Boreal Forest
2021, linocut print on kraft paper, 344x180cm, ISBA Besançon


© Camille Conrad-Rasseneur, Adagp, Paris.
Une forêt de bouleaux se dresse dans l’étendue de papier kraft, longue comme un souffle, haute comme une veille. C’est une vision du Nord : silencieuse, minérale, traversée de lumière pâle. Le noir de l’encre incruste les fibres du papier brut, comme les stries profondes de leurs écorces. Les bouleaux - ces arbres blancs aux nervures sombres - sont les veilleurs discrets des paysages boréaux. Ils portent en eux les grands silences enneigés, les terres froides où la nuit dure plus longtemps que le jour. Leur écorce, fine et éclatante, se détache comme des parchemins anciens. Elle raconte des histoires de survivance, d’adaptation, de poésie dépouillée. Dans ces gravures de grands formats, chaque tronc devient une stèle de mémoire. On n’est plus devant une forêt : on y entre. Le regard circule entre les lignes serrées, à la recherche d’un passage, d’un souffle. L’absence de sol, de ciel, ou de saison laisse place à une forêt intérieure. Le bouleau est aussi un arbre de seuil. Arbre du commencement, il pousse là où la forêt renaît. Il est souvent le premier à réapparaître après le feu. Ainsi, cette gravure n’est pas qu’un paysage : c’est un espace de passage, une traversée vers quelque chose d’essentiel, d’élémentaire. La linogravure, par sa nature même - gravure dans la matière, encrage, pression - ajoute à cette idée de résistance et de fragilité mêlées. Le papier kraft, humble et dense, capte les noirs profonds, les silences, les souffles du vent. C’est une forêt rêvée. Une forêt de mémoires.

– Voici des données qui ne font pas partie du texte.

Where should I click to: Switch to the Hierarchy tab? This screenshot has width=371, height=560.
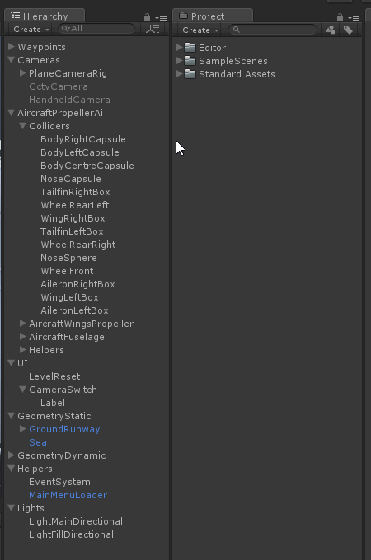click(45, 16)
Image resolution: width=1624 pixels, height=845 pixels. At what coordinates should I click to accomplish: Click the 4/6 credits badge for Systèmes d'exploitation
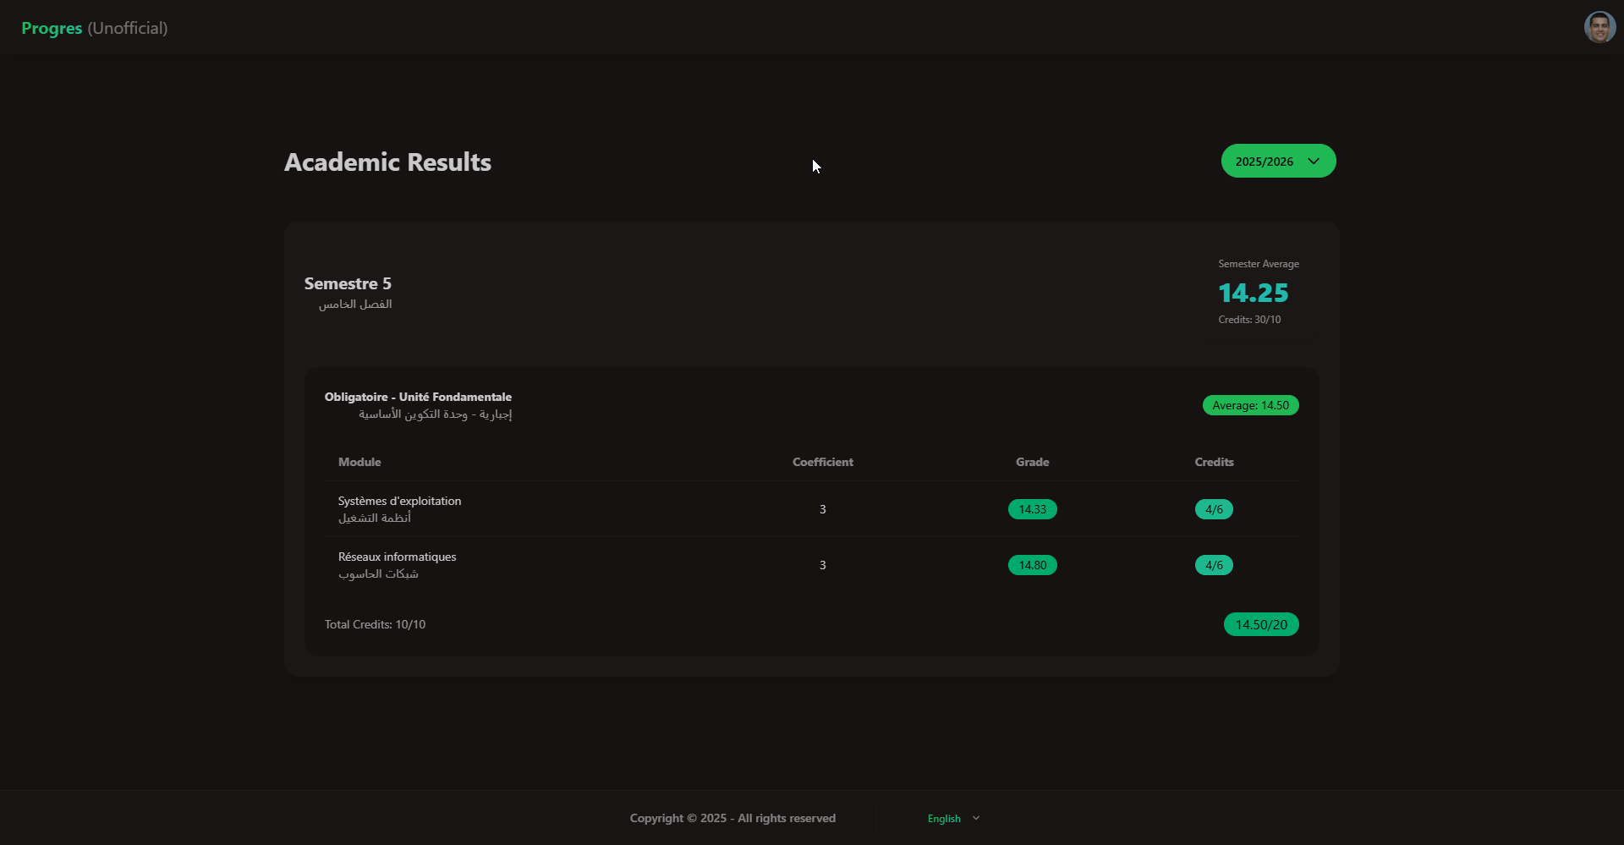1213,509
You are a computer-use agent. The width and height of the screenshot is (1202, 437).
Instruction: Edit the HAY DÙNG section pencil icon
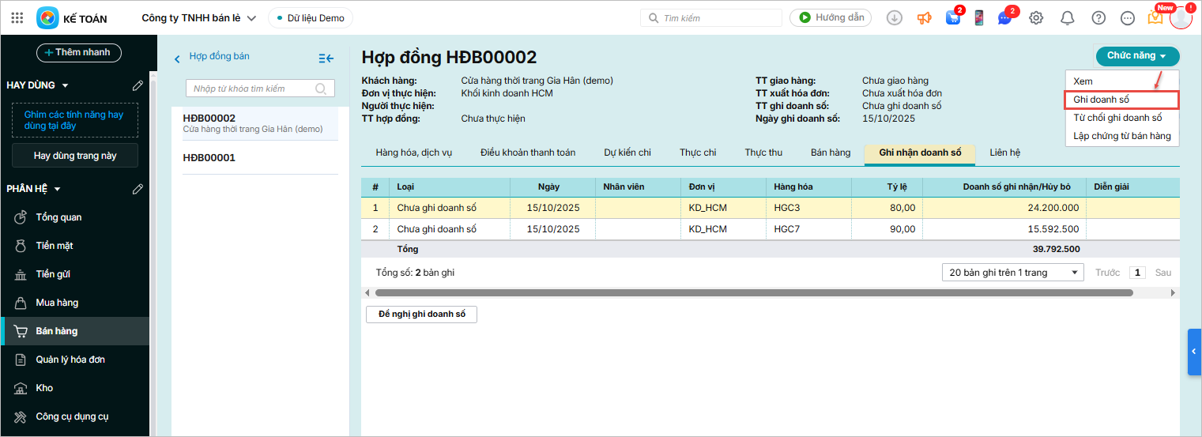point(138,85)
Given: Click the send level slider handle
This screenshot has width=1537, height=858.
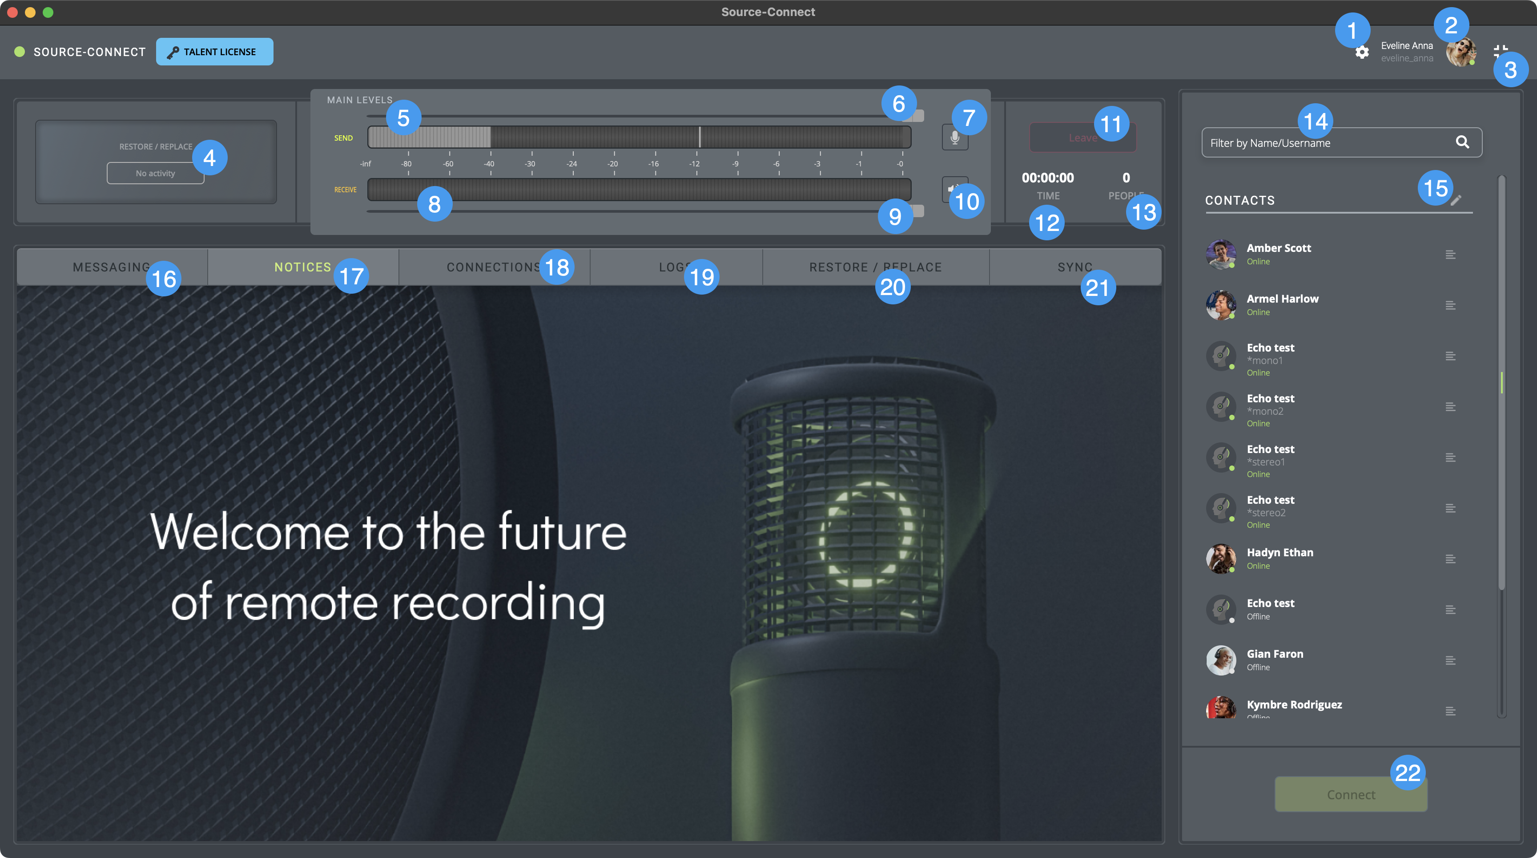Looking at the screenshot, I should pyautogui.click(x=918, y=116).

A forest of birch trees stands tall on the expanse of kraft paper, as long as a breath, as high as a vigil. It is a vision of the North : silent, mineral, bathed in pale light. The black ink ingrains itself into the fibers of the raw paper, like the deep streaks of their bark. Birch trees — those white trees with dark veins — are the discreet guardians of boreal landscapes. They carry within them the great snowy silences, the cold lands where night lasts longer than day. Their bark, thin and bright, peels away like ancient parchment. It tells stories of survival, adaptation, and stripped-down poetry. In these large-format engravings, each trunk becomes a memorial stone. We are no longer standing in front of a forest: we are entering it. Our gaze wanders between the tightly packed lines, searching for a passage, a breath of air. The absence of ground, sky, or season gives way to an inner forest. The birch is also a threshold tree. A tree of beginnings, it grows where the forest is reborn. It is often the first to reappear after a fire. Thus, this engraving is not just a landscape: it is a space of passage, a crossing toward something essential, elemental. Linocut, by its very nature — engraving into the material, inking, pressure — adds to this idea of resistance and fragility combined. The humble, dense kraft paper captures the deep blacks, the silences, the breaths of the wind. It is a dream forest. A forest of memories.